Но почему не сравнивали Гоголя с Тарасом Бульбой и героями Запорожской
Сечи?

Почему смерть ради любви к родине, вере и товарищам не подходит
Гоголю? А ведь он всегда считал себя настоящим русским казаком
и очень гордился этим.

Почему Гоголь не может быть волевым, непреклонным, решительным,
способным, как Тарас Бульба, убивший своего сына, убить в себе
любовь к женщине ради любви к родине или, наоборот, как его (Тараса
Бульбы) сын (Андрей), отказаться от всего – родины, товарищей
и самой жизни за любовь к женщине?

Мы помним, что замысел «Прощальной повести» зародился ещё в детстве,
а также то, что в детстве Гоголь потерял брата, которого очень
любил.

Посмотрите на жену Бульбы: разве не оплакивает она своих двух
сыновей как идущих на смерть, потому что точно знает, что никогда
их больше не увидит?

То есть уже во время написания «Тараса Бульбы», а замысел истории
Малороссии был у Гоголя задолго до работы над повестью, уже во
время работы над повестью Гоголь давно и точно решил о том, что
будет его лучшим произведением, что будет его прощальной повестью,
что станет его прощанием.

Нам не хватает масштаба личности Гоголя, мы слишком погрузились
в дрязг существования, забыв о его свете; забыли мы, но не Гоголь:
он с детства был нацелен на главное дело своей жизни – победу
над смертью!

Не отрицание смерти, не избегание смерти, не ожидание смерти,
пока она сама не придёт, а СЕЧА СО СМЕРТЬЮ.

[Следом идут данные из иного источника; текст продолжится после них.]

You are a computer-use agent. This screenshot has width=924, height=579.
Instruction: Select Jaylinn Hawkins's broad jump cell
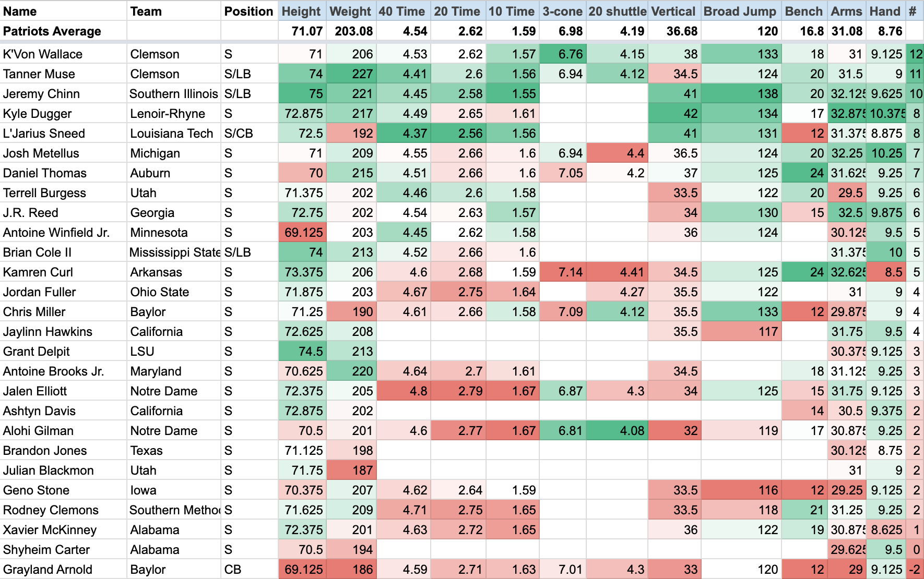coord(741,332)
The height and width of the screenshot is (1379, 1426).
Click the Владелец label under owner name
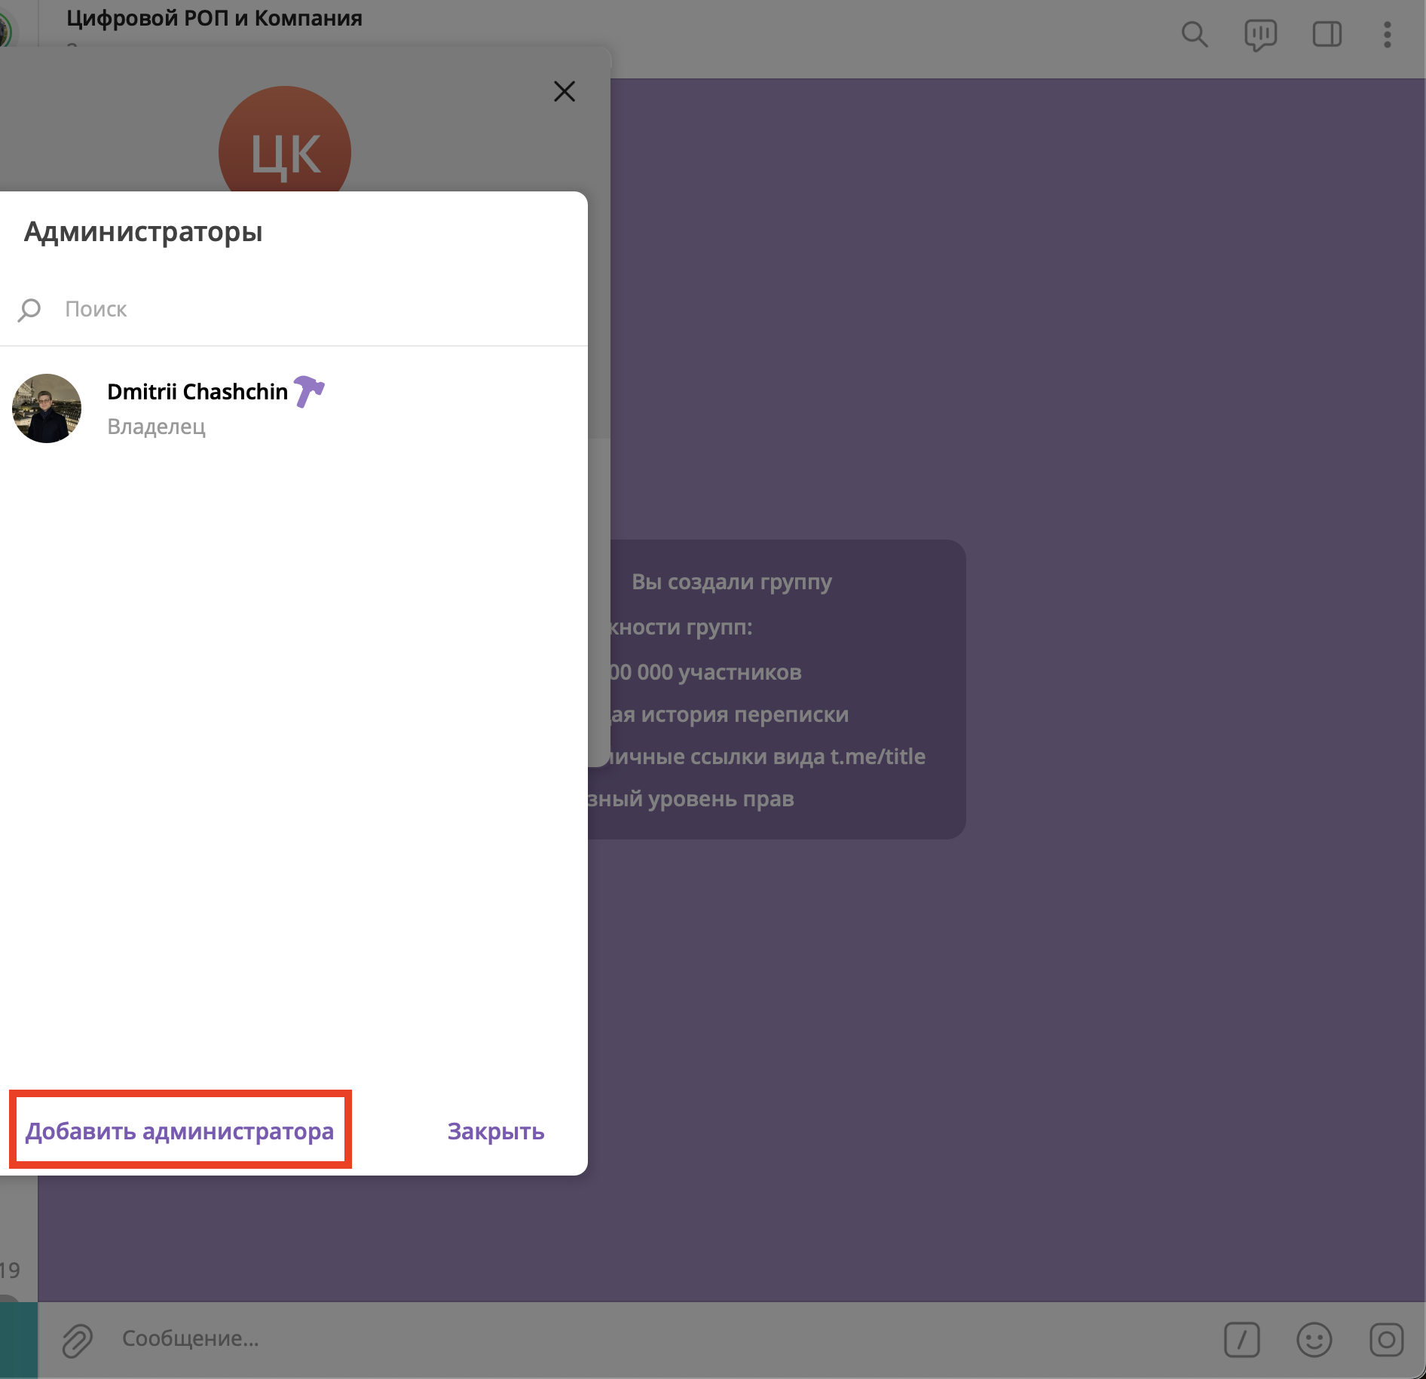click(x=156, y=427)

За порогом мирового города, Миргорода – смерть, и настоящий русский,
то есть казак, сам выходит за этот порог, сам выходит на смерть,
чтобы сразиться с ней, чтобы защитить родину, веру и товарищей.

«Гоголь говорил об одном англичанине [разумеется, о самом себе],
который дошёл до духовной жизни не так, как другие, которые с
молоком матери всасывают правила и убеждения и веру, заповеданную
родителями, неприкосновенно сохраняют. Он, напротив, сомневался
во всём и не знал, что избрать себе незыблемою опорою. Погруженный
раз в такие думы, он увидел покойника, которого несли мимо. «Да
вот, – он подумал, – самое верное! Вернее смерти ничего нет!»
И с этой мыслью началось его обращение».

Вся жизнь Гоголя была посвящена этому замыслу, этой действительной
и единственной прощальной повести, которую вынужден писать каждый
человек, этому шедевру жизни, – противостоянию смерти.

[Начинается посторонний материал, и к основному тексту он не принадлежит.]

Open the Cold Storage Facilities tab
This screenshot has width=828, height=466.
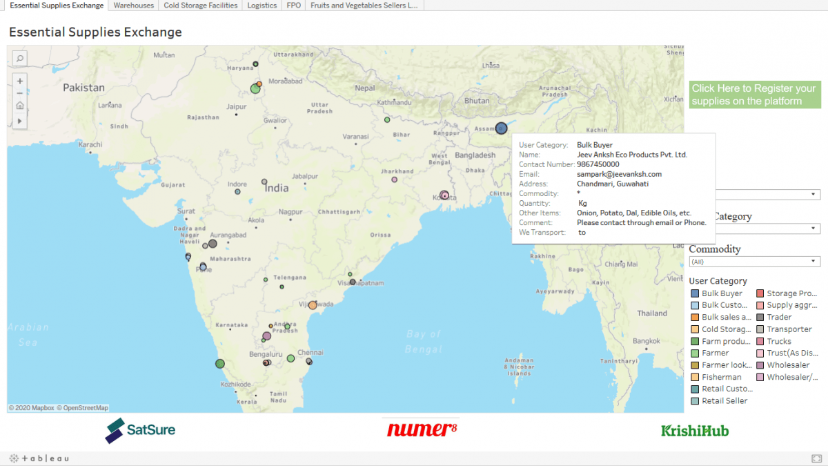point(200,6)
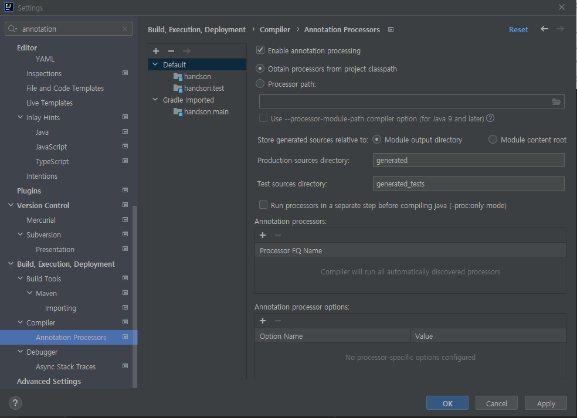The width and height of the screenshot is (577, 418).
Task: Collapse Build, Execution, Deployment section
Action: [11, 264]
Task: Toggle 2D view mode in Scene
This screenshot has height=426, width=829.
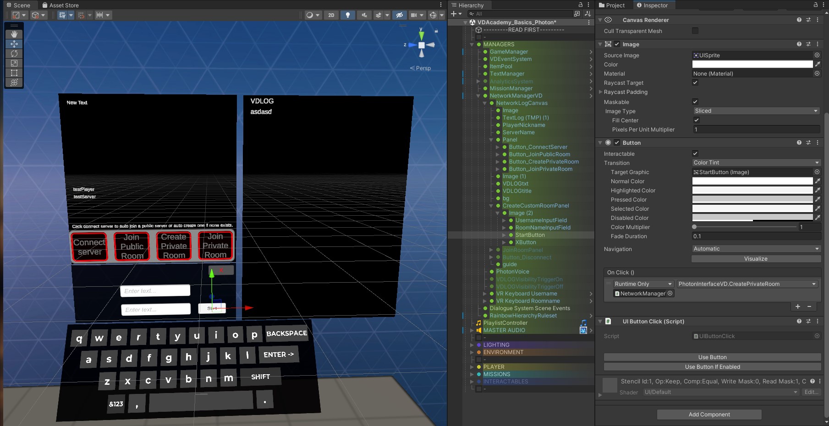Action: tap(331, 15)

Это не было ни незрелым юношеским решением, ни решением впавшего
в депрессию человека, ни следствием религиозной экзальтации.

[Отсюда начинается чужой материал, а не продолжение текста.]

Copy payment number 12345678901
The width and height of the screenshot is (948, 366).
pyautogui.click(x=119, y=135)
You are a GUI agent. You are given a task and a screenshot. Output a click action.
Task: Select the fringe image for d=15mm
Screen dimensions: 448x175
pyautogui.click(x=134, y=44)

Это было решением взвешенным, тщательно продуманным, подготовленным
и решительно выполненным.

Но Гоголь не боролся со смертью так, как это понимаем мы – как
подвиг отдельного человека, титана, видящего в смерти главного
врага и мужественно подставляющегося под её удар.

Смерть для Гоголя – дело любви, дело всепоглощающей любви к своей
родине, к своей вере и своим действительным товарищам – русским
людям.

Русский умирает в жизнь, так, как умирал Тарас Бульба, горящий
и огнём тела, и огнём души, устремлённых к своим товарищам.

«Это было точно необыкновенное явление русской силы. … русский
характер получил здесь могучий, широкий размах, дюжую наружность.
…так любить, как русская душа – любить не то чтобы умом или чем
другим, а всем, чем дал бог, что ни есть в тебе. Нет, так любить
никто не может».

Герой Тарковского сжёг свой дом во имя любви к людям.

Гоголь сгорел в этой любви «всем, что дал бог, что ни есть в тебе»;
это не было самоубийством, это было жертвой, приношением всем
людям своей жизни как дара, как ответного дара.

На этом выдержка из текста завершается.